En conséquence, on se retrouve dans la situation paradoxale où des diplômés de haut niveau, dans les spécialités les plus diverses, sont au chômage dans un pays où tout, en vérité, reste à faire pour répondre aux besoins quotidiens de la population ou pour améliorer son bien-être. Bien plus, ceux qui en ont la possibilité sont encouragés à partir à l’étranger, pour y chercher du travail, comme si le marché de l’emploi au Maroc était déjà saturé, et comme si ces diplômés ne pouvaient rien apporter d’utile à l’économie marocaine. Cette approche témoigne d’une méconnaissance grossière des données de la situation.

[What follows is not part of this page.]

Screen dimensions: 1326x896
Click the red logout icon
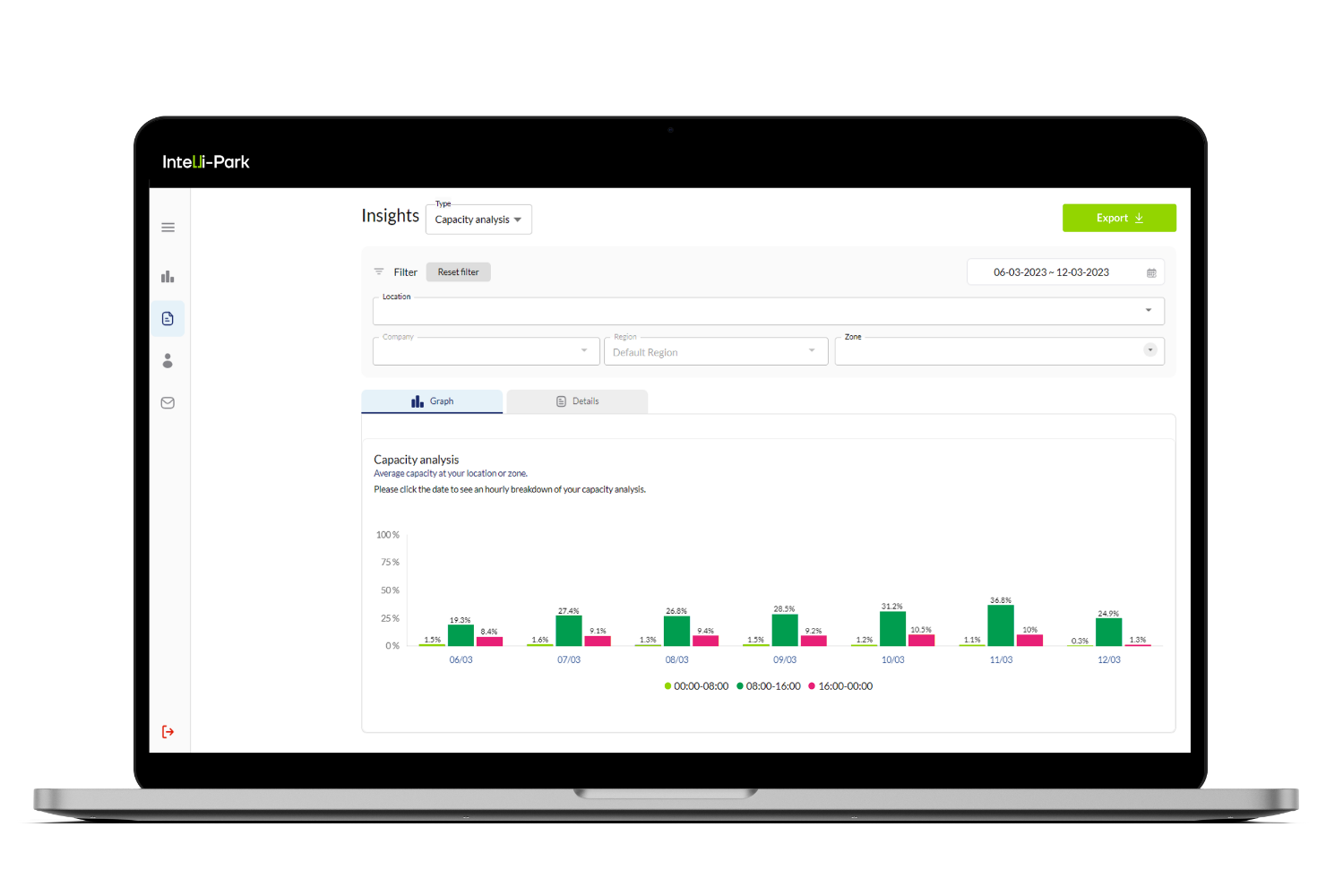pos(168,732)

En effet, il y a cinq siècles déjà, le célèbre homme de loi et économiste français, Jean Bodin, affirmait : « Il n’y a de richesse que d’hommes ». Il signifiait par là que, dans le domaine militaire, sur lequel portait son analyse, ce sont les hommes, plus que tout autre facteur, qui font la puissance d’une nation. L’expérience des pays industrialisés au cours des derniers siècles témoigne, s’il en était besoin, que la proposition de Jean Bodin s’applique également à d’autres domaines, tels que ceux de l’économie ou de l’entreprise. En effet, les grandes puissances économiques contemporaines ont énormément misé, depuis plus d’un siècle, sur la valorisation de leurs ressources humaines, à travers l’enseignement généralisé, le développement de l’enseignement supérieur, l’aide aux étudiants, la formation professionnelle sur une grande échelle, la recherche, etc. Toutes ces mesures ont aidé à transformer les ressources humaines de ces pays en autant de leviers de développement de leur puissance et de leur richesse, tant au niveau des Etats qu’à celui des citoyens.

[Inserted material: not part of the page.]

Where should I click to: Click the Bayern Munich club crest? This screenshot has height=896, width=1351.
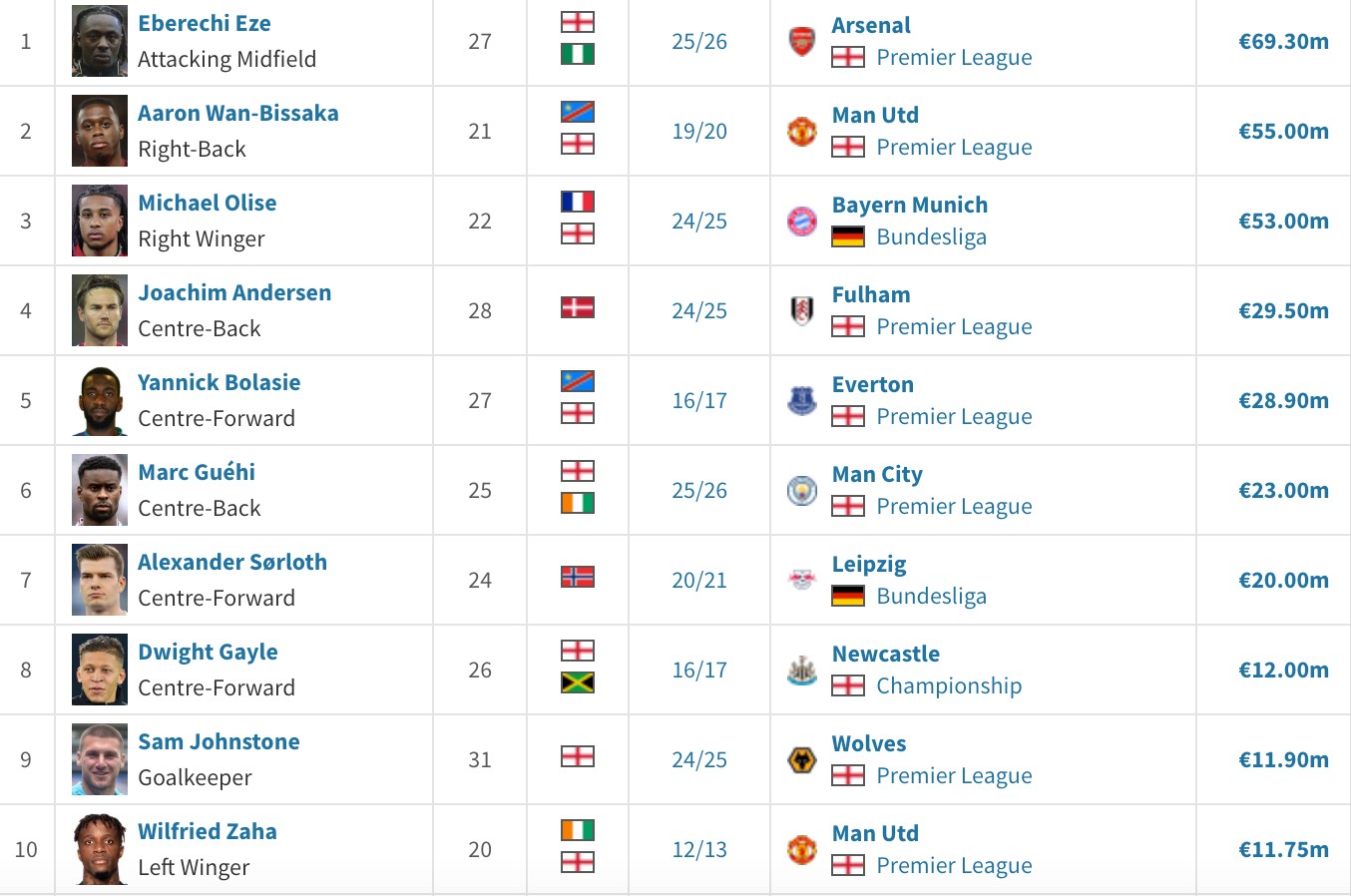[802, 221]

Aujourd’hui, les entreprises marocaines n’ont pas d’autre choix, si elles veulent survivre, que de se « mettre à niveau », selon l’expression consacrée, pour faire face, dans des conditions viables, à la concurrence internationale à laquelle elles seront confrontées, de manière de plus en plus vive, au cours des prochaines années. Il faut souligner à cet égard que même les entreprises qui faisaient le plus illusion, face à leurs concurrents nationaux, se sont révélées d’une grande vulnérabilité, ces dernières années, une fois confrontées à une concurrence étrangère déterminée.
Elles devront donc développer leur capacité de performance, en mettant en place des structures compétitives et des compétences techniques très fortes, que ce soit au niveau de leur organisation, de leur encadrement, ou de la gestion de leurs ressources matérielles, humaines, financières, techniques ou managériales.
La mise en place de structures et d’une politique de gestion méthodique des ressources humaines, à l’instar de ce qui se pratique dans les grandes entreprises occidentales, jouera un rôle essentiel dans le succès de cette opération, validant la proposition de l’UMAQ selon laquelle : « Croire dans les ressources humaines, c'est la clé du succès ».